From the entries that follow, copy each line containing the word "will".

BEGIN Exercise data

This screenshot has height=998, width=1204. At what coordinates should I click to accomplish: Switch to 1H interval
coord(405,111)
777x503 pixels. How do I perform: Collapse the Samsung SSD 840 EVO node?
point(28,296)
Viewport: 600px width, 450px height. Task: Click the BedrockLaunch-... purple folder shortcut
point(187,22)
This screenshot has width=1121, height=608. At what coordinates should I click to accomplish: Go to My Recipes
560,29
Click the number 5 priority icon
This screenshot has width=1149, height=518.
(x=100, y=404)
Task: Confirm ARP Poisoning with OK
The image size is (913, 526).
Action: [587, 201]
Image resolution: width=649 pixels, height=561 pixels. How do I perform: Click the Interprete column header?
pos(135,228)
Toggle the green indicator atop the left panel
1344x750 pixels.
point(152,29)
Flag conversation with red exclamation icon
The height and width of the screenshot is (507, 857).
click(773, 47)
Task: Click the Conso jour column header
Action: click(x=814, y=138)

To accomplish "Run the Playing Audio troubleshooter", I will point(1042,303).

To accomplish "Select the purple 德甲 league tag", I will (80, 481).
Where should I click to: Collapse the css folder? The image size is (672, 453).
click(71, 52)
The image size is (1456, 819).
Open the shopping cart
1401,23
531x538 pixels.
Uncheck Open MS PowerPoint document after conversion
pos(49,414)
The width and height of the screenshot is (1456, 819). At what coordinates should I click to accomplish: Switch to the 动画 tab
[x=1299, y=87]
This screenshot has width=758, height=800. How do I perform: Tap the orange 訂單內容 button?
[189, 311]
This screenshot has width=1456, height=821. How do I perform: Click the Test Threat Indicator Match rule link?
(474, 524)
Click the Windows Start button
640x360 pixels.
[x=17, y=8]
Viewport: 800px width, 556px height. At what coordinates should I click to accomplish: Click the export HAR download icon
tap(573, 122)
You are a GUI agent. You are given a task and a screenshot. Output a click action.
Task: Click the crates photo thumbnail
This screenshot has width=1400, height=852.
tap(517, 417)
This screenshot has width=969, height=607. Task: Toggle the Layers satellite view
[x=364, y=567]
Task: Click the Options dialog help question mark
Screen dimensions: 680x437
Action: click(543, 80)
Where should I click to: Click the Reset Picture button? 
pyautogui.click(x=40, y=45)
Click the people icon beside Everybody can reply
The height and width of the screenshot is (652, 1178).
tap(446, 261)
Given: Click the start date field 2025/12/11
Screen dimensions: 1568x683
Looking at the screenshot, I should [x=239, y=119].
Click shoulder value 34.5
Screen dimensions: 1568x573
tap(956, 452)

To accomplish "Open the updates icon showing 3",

END Exercise data

Task response:
To accomplish "Run the Playing Audio troubleshooter", I will point(1042,303).
To accomplish "Select the purple 德甲 league tag", I will (80, 481).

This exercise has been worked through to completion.